The significant number of preventable unexpected cardiac arrests in LTs is an example of how in those small hospitals, it is more difficult to manage complex and unstable patients. In LTs, there are also a significant higher number of deaths following cardiac arrests, compared to the THs. In THs, the higher number of AE related to re-admissions is because patients are more complex, more unstable and more keen to be re-hospitalized.

In relation to the contributory factors for AEs, the organization has a major impact on the THs compared to the LTs, while individual factors, characteristics of the workplace and management have a greater effect on the LHs. This is consistent with the different complexities in the organization and level of assistance in these two types of hospitals.

Concerning the THs, the results are very similar to other international studies in terms of rates, occurrence and preventability of AEs obtained in other countries [22].

Falls, re-interventions and surgical complications have a significantly higher probability to be related to an AE than other screening criteria. This might be related to the fact that, analyzing clinical records, it is easier to identify these factors than others such as infections or neurological deficits. After the study, we planned and realized many different interventions aimed at addressing the different types of adverse events; in particular, we elaborated a regional system of patient safety practices, in accordance with the international guidelines and proposed solutions by the AHRQ and WHO campaigns.

There are no significant differences in the distribution of AE among the specialties.

The variability of results might have been influenced by the following bias [11]:

  • the different interpretations of the definition of AEs by the reviewers;

  • the different levels of experience and competence of the reviewers;

  • the random sample of clinical records that refers to populations of patients characterized by a different exposure to the risk of AE, the different commitment to patient safety of the hospital management and the different patient safety culture among clinicians.

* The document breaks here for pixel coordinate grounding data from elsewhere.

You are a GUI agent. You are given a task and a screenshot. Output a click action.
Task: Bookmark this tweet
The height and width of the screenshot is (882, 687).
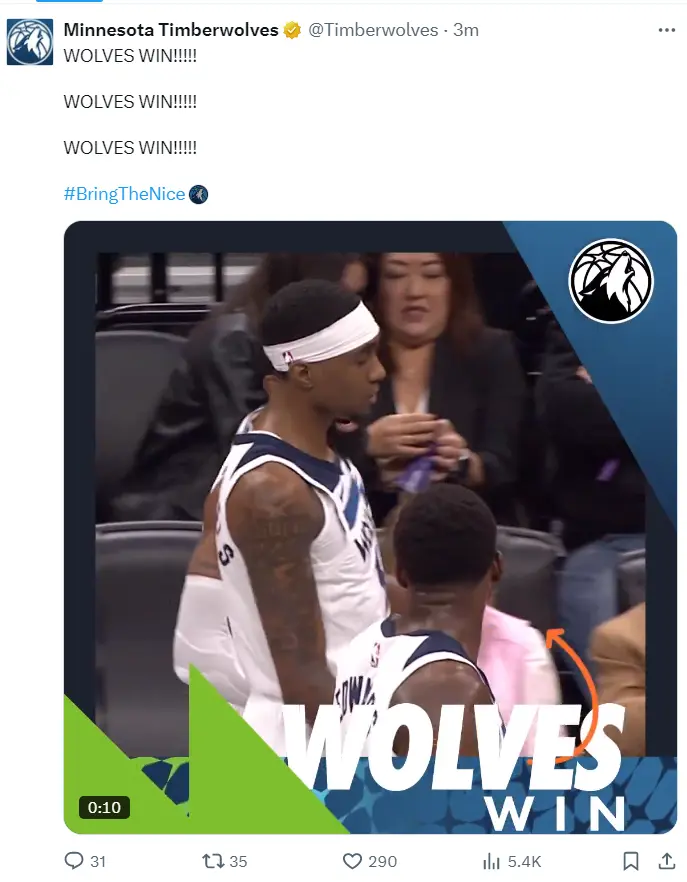point(631,861)
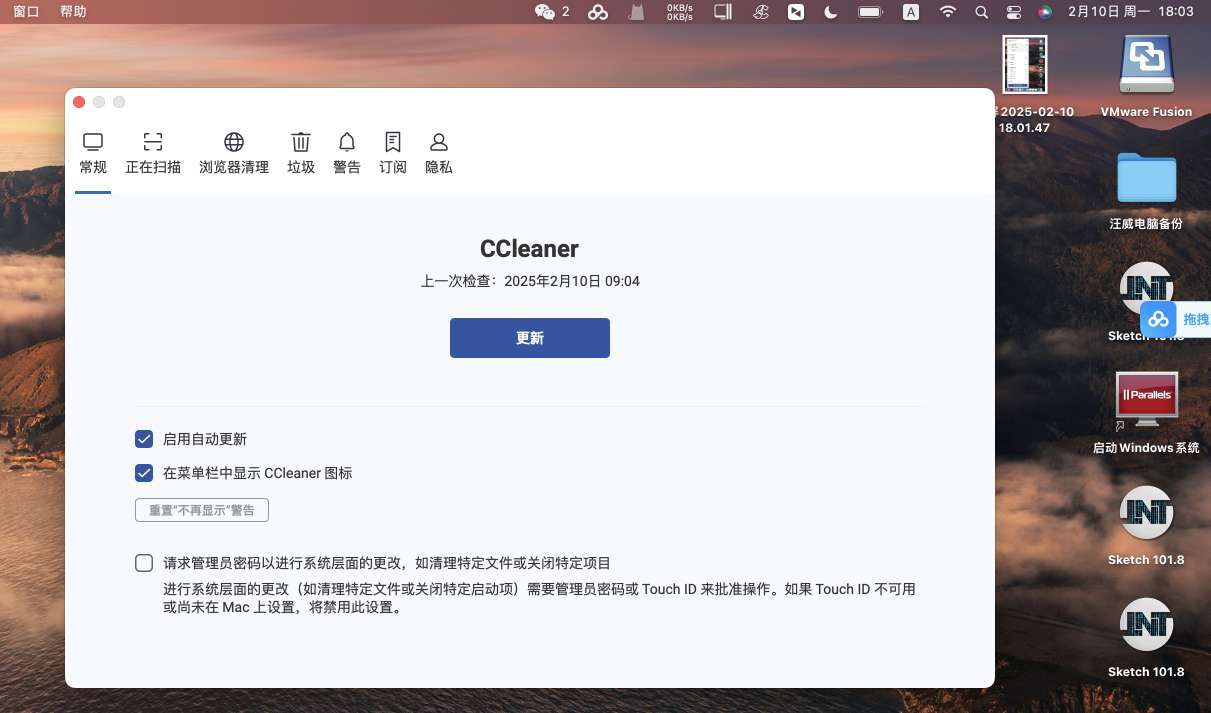Screen dimensions: 1211x713
Task: Open the 隐私 privacy settings tab
Action: point(439,153)
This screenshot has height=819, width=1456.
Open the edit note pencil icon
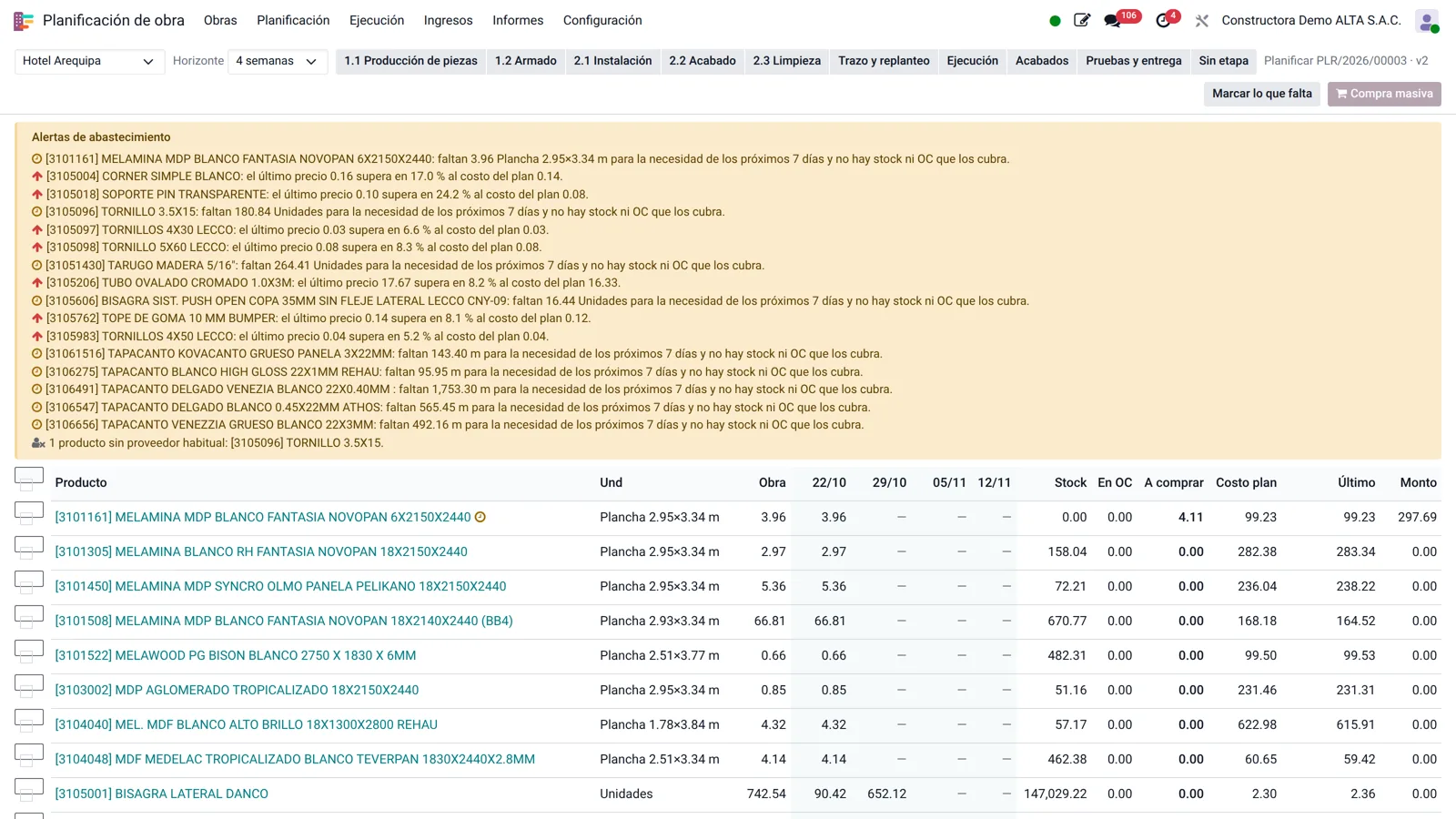click(x=1082, y=20)
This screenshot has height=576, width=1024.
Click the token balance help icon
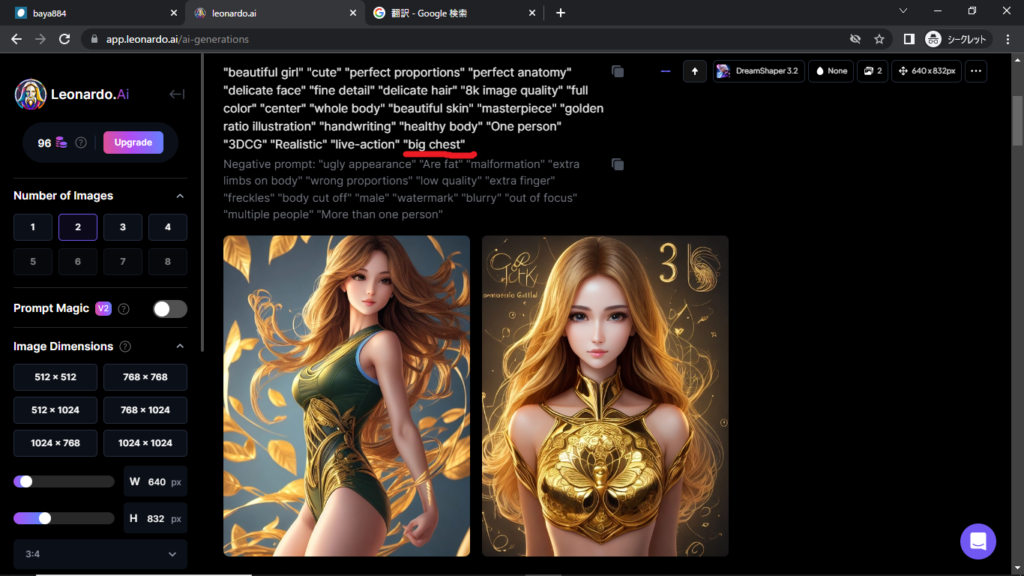pos(81,143)
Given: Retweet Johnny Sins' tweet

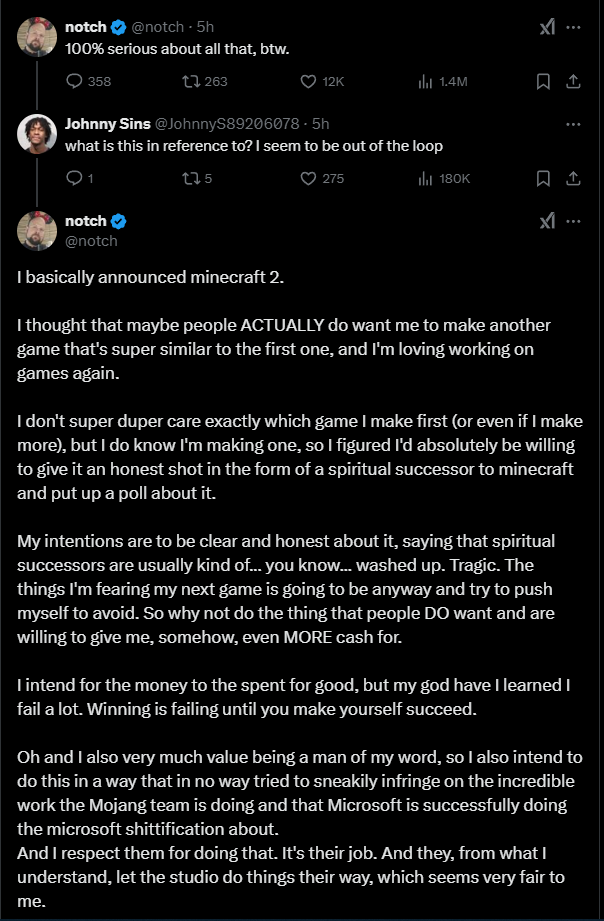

All the methods for the measurement of AEs present limitations and strengths. The review of clinical records represents one of the most reliable methods for the investigation of AE [23]. The variability of the reviewers’ opinion can be limited through the use of a standardized review form, such as the one adopted in this study. The concordance between reviewers was on average very high. The sample selection used in this study is simple and common in this kind of research [1,2,3,4,5,6,7,8,9,10]. 10% of the clinical records that were not considered because of the lack of basic information did not affect the study results, as we added an adequate amount of clinical records to the sample. For future investigations, more complex procedures can be used, especially for the initial selection of the clinical records to be screened. Thus, some results, such as the correlation between AE, age and gender, suggest the opportunity of introducing a stratification of the sample in the study design. The lack of cases with some measure of complexity among hospitals can be considered as a limitation for this and other similar studies. Implications for the theory are to design and run specific qualitative studies in the different contexts in order to understand causes underneath the identified differences in the dynamics of AEs. Implications for the practice are the need for socio-technical interventions in order to improve the management of complex cases and emergencies. It would be useful to work on technical and non-technical skills with the use of simulation and on planning a major level of cooperation between clinicians working in different types of hospitals to better manage the complex cases in the community hospitals.